A few months ago I found myself with 2 clients and a lot of money stress.
I'd let it happen because I was tired of serving clients in the ways I had been.
As a marketing consultant, I was taking on any paying client and letting them decide what they needed. I even occasionally let them decide the budget.
It was all wrong and I knew it.
I wasn't happy with the clients, the work or the amount of money I received in exchange for all my stress and effort.
I envisioned something new: a 1-on-1 coaching program where I help women business owners with their entire marketing machine.
While I worked on the creation and launch of the program, I figured I would take on 1 or 2 more clients for social media management. (I'm good at it, it just did not excite me anymore.)
I pitched the leasing company I rent from on doing their social media again. (I'd done it before under a different consultant who subcontracted to me.)
The guy who runs the leasing office and whose family owns the company met with me and we discussed the company's needs and mine.
We came to an agreement that I would help the company in exchange for rent credit. I'd also serve as his assistant for a few hours a week for cash.

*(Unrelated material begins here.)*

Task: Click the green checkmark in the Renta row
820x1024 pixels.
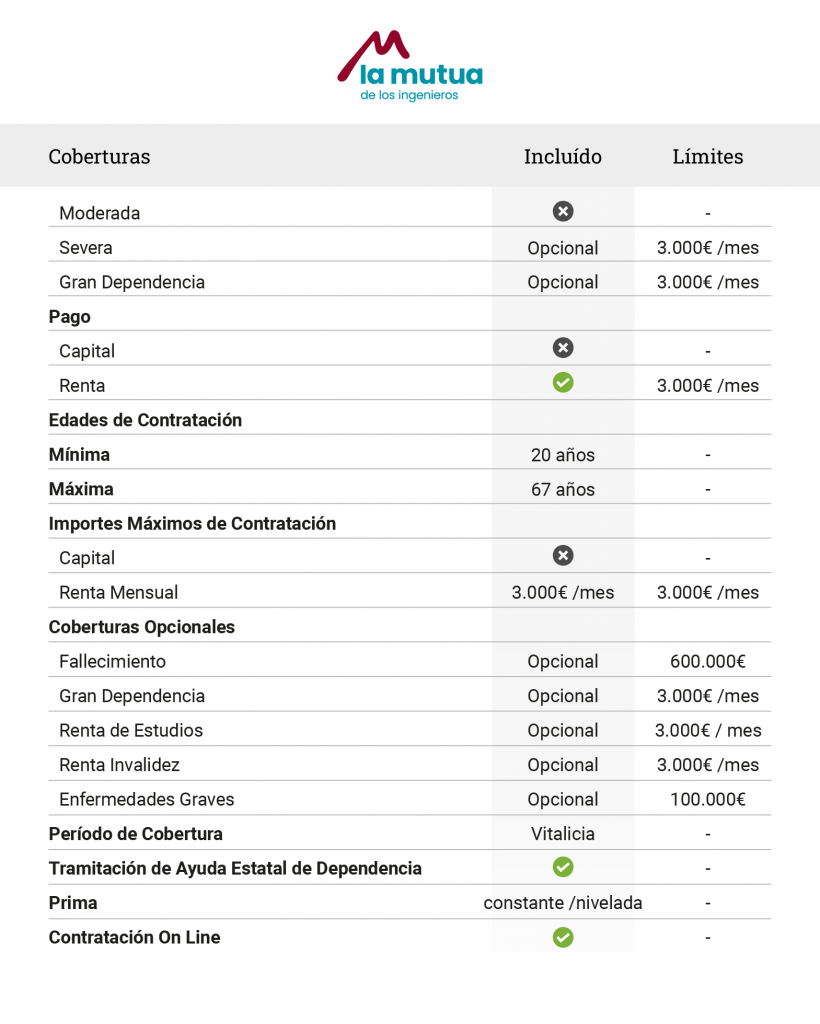Action: [x=563, y=383]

Do I wish I were independently wealthy so I could solely focus on growing my business? You bet!
But alas, I'm not (yet!) and knew that this arrangement would be flexible enough for me to work on growing my business the way I wanted. I knew this was right for me and accepted that I'm doing it just for a "season" of my life.
I'd managed yet again to avoid my deepest fear: losing myself to a soul-sucking full-time job.
My family still puts in its best efforts to get me to take a full-time job but I know myself -- my desires, my history, my abilities and my behavior -- well enough to know that would be a nightmare. I'd lose my focus on building something for myself and settle for less than I truly desire.
I'm not foolish enough to believe that everyone with a job is actually happy where they are, but I do consider myself brave enough to risk it all for my greater happiness and satisfaction.
And yet, I know how powerful it is to not worry about paying your bills and being able to eat.
The two flexible part-time gigs I'm still working have given me the freedom to be worry-free financially and also choosy about which clients I take on.